By David Morgan
WASHINGTON (Reuters) -A conservative Republican and a progressive Democrat in the U.S. Senate are introducing legislation on Wednesday to replace the Federal Reserve’s internal watchdog with one appointed by the president, aiming to tighten bank supervision following the failures of Silicon Valley Bank and Signature Bank.
Republican Rick Scott and Democrat Elizabeth Warren blamed the collapse of the two banks on regulatory failures at the U.S. central bank, which has operated up to now with an internal inspector general who reports to the Fed board.

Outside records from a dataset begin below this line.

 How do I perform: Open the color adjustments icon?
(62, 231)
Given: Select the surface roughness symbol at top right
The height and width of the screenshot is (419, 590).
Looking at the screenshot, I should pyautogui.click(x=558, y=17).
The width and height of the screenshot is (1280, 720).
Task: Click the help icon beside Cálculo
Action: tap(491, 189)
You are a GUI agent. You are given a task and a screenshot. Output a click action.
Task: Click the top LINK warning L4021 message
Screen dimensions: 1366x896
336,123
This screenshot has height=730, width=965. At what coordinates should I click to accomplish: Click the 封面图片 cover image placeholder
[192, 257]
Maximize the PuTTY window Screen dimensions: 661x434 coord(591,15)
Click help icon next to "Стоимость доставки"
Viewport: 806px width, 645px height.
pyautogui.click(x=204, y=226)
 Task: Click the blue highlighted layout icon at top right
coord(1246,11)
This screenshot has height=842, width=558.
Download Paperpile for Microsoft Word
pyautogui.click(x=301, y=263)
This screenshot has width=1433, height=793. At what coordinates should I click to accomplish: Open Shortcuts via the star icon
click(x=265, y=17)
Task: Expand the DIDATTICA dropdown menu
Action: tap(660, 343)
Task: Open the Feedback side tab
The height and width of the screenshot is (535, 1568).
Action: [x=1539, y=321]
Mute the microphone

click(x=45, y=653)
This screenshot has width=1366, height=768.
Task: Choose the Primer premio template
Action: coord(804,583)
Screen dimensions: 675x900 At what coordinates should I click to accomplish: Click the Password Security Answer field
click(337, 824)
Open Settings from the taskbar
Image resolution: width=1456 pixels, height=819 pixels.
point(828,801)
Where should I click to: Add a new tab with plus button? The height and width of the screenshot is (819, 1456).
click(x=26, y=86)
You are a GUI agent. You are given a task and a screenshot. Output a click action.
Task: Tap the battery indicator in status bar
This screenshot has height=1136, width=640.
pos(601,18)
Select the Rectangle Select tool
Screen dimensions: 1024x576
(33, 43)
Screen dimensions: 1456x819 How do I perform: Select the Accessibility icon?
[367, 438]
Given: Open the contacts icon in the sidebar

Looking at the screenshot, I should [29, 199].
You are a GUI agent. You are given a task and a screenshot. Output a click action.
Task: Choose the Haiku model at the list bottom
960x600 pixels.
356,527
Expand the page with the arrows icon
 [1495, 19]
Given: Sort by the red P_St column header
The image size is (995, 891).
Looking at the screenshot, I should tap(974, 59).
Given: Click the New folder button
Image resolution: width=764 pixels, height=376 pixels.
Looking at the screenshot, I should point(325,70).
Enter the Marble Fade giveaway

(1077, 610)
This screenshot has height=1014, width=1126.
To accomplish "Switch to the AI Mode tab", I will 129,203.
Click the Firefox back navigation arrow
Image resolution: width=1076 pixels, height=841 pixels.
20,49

“Our legislation fixes that by establishing a presidentially-appointed, Senate-confirmed inspector general at the Fed, like every other major government agency,” Scott said in a joint release with Warren.
Warren said this month’s banking upheavals “have underscored the urgent need for a truly independent inspector general to hold Fed officials accountable for any lapses or wrongdoing.”
The Federal Reserve had no comment on the measure.
The legislation, introduced on Wednesday, would replace the Fed’s inspector general with an independent IG who would oversee the Federal Reserve and the Consumer Financial Protection Bureau.
The CFPB, responsible for consumer protection within the financial sector, is technically housed within the Fed system but operates entirely on its own, save for one key factor: It is funded by transfers from the Fed.
Warren played a key role in setting up the CFPB under Democratic President Barack Obama following the 2007-2008 financial crisis. The U.S. Supreme Court last month agreed to hear a case challenging the CFPB’s funding structure, which some conservatives argue violates the U.S. Constitution,
The cooperation between Scott and Warren, who usually inhabit opposite poles of the political spectrum, could be the start of a new bipartisan push on banking.
Warren is a leading voice on financial matters. She sits on both the Senate Banking Committee and the Senate Finance Committee, and chairs subcommittees of both panels.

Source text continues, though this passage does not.